All that should come back is the lines of the data below from the one containing "Children (210, 2178)" to the one containing "Baptism (375, 2178)", inclusive, exactly as they stand.

*** Opening Supplied data ***

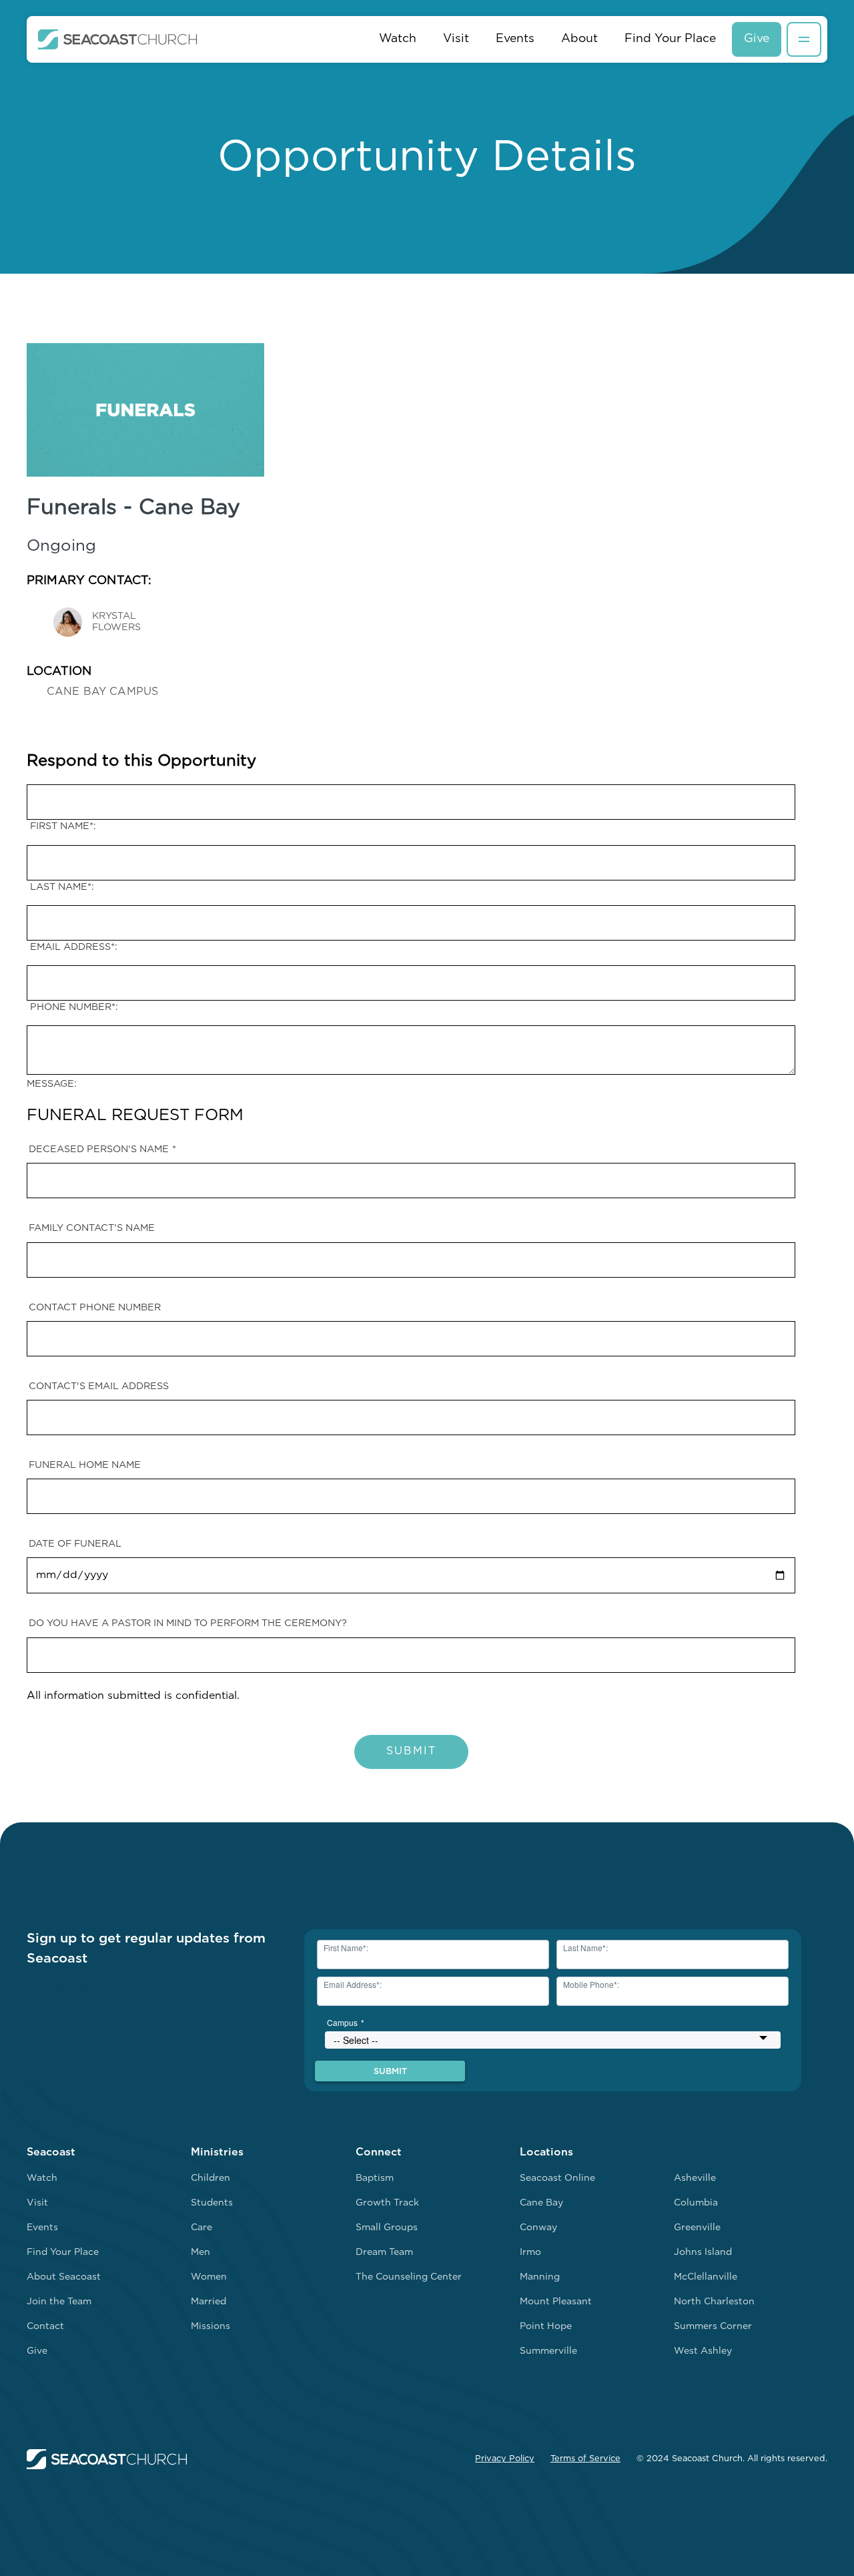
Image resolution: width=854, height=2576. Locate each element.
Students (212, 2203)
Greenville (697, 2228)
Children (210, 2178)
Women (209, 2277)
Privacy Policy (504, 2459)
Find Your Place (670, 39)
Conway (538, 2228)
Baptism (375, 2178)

*** Closing Supplied data ***
*** Opening Supplied data ***

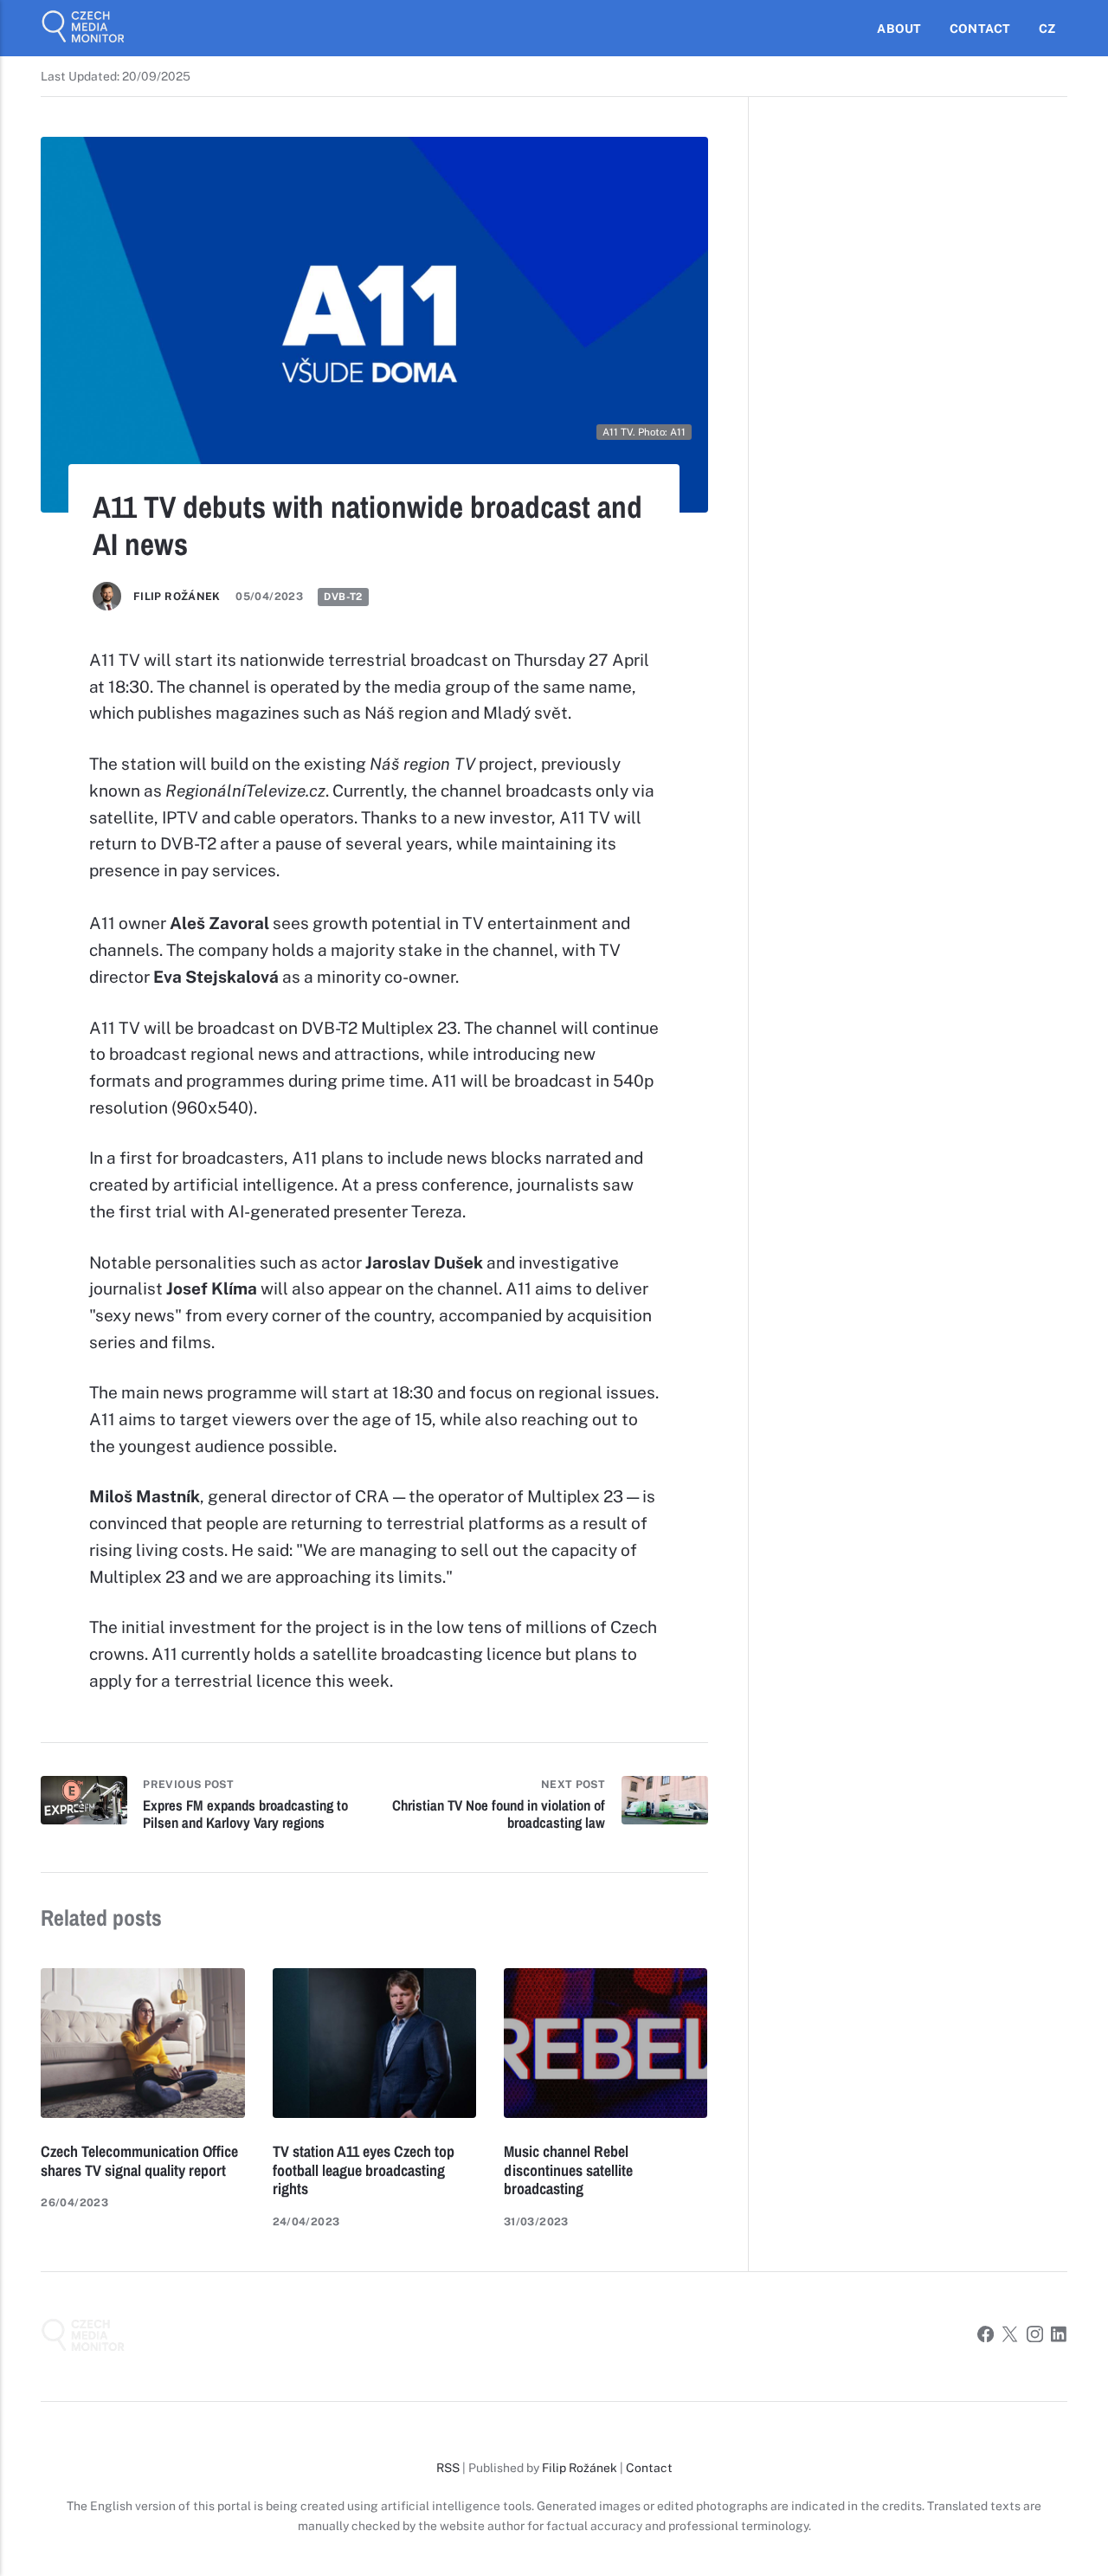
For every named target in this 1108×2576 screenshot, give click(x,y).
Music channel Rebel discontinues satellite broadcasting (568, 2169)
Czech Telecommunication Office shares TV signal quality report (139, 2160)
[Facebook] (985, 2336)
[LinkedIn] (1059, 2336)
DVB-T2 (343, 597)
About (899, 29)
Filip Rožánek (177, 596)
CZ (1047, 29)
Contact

*** Closing Supplied data ***

■ Answer to the exercise ■
Children (210, 2178)
Women (209, 2277)
Privacy Policy (504, 2459)
Find Your Place (670, 39)
Conway (538, 2228)
Baptism (375, 2178)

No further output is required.